(EXTRACTED MATERIAL):

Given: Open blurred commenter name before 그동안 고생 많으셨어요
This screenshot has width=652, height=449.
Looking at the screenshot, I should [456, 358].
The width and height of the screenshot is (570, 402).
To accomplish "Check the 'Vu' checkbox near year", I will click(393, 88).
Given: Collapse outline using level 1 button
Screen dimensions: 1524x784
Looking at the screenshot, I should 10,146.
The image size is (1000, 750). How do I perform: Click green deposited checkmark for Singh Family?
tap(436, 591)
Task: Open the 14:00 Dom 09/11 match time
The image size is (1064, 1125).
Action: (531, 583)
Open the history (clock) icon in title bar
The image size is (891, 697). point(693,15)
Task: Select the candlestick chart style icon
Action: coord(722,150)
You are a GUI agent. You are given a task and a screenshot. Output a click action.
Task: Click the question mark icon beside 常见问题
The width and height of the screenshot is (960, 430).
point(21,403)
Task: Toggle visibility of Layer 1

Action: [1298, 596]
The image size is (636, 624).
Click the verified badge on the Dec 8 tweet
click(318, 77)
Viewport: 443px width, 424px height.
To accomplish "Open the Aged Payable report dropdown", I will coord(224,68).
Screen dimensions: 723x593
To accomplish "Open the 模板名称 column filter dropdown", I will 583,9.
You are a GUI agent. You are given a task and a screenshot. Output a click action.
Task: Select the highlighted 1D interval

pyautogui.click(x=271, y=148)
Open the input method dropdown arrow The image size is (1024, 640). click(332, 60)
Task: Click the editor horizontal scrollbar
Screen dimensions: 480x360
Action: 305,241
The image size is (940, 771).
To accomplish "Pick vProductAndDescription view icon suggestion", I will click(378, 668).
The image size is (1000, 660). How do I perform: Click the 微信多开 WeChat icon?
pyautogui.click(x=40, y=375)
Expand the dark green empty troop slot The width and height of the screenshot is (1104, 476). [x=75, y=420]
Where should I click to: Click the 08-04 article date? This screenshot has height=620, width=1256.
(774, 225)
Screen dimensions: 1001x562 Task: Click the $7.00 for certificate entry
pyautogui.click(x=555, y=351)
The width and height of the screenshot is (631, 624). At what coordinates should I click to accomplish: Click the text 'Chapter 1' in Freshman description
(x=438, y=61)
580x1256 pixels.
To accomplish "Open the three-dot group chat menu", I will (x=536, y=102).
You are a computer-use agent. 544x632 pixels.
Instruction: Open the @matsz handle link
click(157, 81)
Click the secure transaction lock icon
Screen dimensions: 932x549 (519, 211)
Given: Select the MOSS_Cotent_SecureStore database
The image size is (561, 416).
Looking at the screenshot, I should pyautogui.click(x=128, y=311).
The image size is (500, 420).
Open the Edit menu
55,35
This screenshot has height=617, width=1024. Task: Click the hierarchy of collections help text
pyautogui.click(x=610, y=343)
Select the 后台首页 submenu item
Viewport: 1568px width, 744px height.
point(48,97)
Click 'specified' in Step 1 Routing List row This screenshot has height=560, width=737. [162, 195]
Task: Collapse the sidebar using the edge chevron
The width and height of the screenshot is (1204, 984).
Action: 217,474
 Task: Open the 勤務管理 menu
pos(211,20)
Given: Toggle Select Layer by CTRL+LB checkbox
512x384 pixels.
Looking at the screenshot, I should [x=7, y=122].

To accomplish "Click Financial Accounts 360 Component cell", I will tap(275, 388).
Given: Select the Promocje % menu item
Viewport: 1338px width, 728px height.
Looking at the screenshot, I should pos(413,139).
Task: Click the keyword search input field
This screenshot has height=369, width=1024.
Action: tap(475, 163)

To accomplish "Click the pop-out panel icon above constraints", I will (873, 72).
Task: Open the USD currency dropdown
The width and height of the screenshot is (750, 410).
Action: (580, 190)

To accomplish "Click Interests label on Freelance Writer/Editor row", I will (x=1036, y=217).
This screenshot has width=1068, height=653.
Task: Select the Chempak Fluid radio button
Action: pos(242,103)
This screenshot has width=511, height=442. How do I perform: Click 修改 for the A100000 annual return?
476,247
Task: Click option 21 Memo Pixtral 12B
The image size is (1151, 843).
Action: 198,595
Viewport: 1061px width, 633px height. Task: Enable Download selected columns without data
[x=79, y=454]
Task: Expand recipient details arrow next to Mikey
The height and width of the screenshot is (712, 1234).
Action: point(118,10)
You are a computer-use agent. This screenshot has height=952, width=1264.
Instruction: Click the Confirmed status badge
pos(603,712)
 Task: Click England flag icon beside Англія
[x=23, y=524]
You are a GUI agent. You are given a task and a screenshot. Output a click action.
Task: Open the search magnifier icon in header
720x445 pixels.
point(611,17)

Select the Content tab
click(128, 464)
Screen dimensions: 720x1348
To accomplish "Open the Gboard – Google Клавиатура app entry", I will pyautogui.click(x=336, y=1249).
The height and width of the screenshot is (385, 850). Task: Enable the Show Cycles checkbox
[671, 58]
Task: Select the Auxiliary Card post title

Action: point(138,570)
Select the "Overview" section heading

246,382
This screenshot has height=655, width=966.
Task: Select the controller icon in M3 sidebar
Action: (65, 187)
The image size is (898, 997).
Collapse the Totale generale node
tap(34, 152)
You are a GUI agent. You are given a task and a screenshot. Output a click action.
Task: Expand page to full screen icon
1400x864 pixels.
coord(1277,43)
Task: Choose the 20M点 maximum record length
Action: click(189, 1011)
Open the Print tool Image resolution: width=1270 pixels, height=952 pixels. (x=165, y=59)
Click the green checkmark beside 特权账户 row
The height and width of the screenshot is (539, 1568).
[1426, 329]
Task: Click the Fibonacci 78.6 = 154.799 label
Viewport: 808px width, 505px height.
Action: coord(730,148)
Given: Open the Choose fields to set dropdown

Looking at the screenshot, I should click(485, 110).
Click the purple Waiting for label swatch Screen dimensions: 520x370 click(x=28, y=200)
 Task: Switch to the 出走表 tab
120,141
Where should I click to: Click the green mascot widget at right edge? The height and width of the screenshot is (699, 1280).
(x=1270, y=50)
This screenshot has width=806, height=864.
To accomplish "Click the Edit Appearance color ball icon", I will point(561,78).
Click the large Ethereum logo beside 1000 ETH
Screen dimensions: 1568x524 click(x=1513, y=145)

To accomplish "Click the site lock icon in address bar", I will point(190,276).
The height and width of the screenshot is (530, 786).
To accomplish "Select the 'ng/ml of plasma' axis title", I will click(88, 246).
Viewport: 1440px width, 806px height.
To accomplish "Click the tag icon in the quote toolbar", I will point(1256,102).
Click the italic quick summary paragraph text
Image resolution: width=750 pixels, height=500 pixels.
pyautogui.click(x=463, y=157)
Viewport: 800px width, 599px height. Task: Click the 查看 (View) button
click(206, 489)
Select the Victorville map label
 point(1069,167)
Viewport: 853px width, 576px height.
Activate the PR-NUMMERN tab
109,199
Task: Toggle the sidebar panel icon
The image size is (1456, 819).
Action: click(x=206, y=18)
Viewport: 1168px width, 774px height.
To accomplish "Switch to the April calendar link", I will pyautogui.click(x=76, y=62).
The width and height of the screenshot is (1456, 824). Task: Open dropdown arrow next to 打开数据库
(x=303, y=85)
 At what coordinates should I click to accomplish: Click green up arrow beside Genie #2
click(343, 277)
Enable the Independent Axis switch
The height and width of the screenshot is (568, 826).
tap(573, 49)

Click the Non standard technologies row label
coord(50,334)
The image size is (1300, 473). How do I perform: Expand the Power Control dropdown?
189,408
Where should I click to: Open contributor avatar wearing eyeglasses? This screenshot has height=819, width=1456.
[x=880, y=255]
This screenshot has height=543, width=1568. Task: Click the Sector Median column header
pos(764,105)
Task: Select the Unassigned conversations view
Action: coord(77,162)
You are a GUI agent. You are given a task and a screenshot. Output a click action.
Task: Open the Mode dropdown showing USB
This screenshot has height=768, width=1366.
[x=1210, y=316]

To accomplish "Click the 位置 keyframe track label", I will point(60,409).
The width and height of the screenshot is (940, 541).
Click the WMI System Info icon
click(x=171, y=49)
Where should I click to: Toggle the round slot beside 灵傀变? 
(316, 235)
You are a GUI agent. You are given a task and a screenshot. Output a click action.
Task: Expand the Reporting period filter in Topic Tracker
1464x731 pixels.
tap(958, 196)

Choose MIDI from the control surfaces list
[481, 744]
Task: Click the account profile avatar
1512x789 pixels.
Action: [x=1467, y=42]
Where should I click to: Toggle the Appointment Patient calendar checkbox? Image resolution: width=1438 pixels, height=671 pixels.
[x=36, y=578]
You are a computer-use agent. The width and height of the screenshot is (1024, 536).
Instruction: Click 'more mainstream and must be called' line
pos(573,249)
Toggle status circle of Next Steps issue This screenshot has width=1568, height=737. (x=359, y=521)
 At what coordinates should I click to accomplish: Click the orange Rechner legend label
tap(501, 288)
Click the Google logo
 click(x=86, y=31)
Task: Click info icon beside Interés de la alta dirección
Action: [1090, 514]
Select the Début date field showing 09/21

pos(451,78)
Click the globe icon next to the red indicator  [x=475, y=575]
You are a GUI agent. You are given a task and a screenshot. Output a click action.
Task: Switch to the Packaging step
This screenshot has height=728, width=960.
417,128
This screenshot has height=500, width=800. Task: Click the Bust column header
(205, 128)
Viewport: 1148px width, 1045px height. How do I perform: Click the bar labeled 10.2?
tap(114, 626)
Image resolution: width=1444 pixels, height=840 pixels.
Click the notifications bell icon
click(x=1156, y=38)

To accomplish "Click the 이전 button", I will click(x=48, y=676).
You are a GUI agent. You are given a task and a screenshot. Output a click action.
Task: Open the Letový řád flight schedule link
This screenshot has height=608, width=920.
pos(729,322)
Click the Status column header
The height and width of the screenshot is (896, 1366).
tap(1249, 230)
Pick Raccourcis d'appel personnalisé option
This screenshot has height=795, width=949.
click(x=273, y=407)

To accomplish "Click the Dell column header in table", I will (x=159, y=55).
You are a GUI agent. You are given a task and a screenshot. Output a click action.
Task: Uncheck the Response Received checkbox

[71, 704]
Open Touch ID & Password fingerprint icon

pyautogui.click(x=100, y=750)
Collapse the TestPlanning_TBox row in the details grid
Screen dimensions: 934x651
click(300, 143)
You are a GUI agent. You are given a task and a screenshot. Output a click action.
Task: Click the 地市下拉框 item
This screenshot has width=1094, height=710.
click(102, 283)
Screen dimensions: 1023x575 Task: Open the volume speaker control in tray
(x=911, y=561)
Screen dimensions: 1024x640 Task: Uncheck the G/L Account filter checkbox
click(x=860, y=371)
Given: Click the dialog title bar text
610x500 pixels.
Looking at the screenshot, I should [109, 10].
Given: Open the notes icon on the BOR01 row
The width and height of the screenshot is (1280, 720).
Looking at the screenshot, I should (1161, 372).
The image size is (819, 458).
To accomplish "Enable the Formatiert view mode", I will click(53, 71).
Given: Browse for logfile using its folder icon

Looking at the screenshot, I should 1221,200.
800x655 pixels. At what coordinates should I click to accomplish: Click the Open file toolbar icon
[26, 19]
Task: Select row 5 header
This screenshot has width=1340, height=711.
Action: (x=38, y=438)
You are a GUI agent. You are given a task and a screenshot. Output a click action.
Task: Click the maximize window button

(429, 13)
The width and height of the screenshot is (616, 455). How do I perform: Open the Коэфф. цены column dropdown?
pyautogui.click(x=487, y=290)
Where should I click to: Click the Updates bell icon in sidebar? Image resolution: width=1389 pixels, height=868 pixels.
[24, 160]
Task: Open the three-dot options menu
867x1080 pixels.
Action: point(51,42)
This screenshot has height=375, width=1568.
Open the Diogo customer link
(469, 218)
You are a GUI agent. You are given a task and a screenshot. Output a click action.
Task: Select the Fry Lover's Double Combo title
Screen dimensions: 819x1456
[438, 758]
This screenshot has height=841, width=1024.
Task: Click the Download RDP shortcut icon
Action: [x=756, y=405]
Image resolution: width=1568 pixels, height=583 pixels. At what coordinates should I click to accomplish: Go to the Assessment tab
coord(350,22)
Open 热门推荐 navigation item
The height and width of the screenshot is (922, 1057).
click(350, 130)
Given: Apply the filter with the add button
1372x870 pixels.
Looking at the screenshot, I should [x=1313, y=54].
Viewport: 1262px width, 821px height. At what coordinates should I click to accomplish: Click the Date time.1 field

(REQUIRED WORK): Starting at the line above that contains "The image size is (940, 771).", write out each line exactly until the line that contains "Expand the dark" has been written, and stop there.

(TASK SOLUTION):
The image size is (940, 771).
To accomplish "Pick vProductAndDescription view icon suggestion", I will click(378, 668).
The image size is (1000, 660). How do I perform: Click the 微信多开 WeChat icon?
pyautogui.click(x=40, y=375)
Expand the dark green empty troop slot The width and height of the screenshot is (1104, 476). [x=75, y=420]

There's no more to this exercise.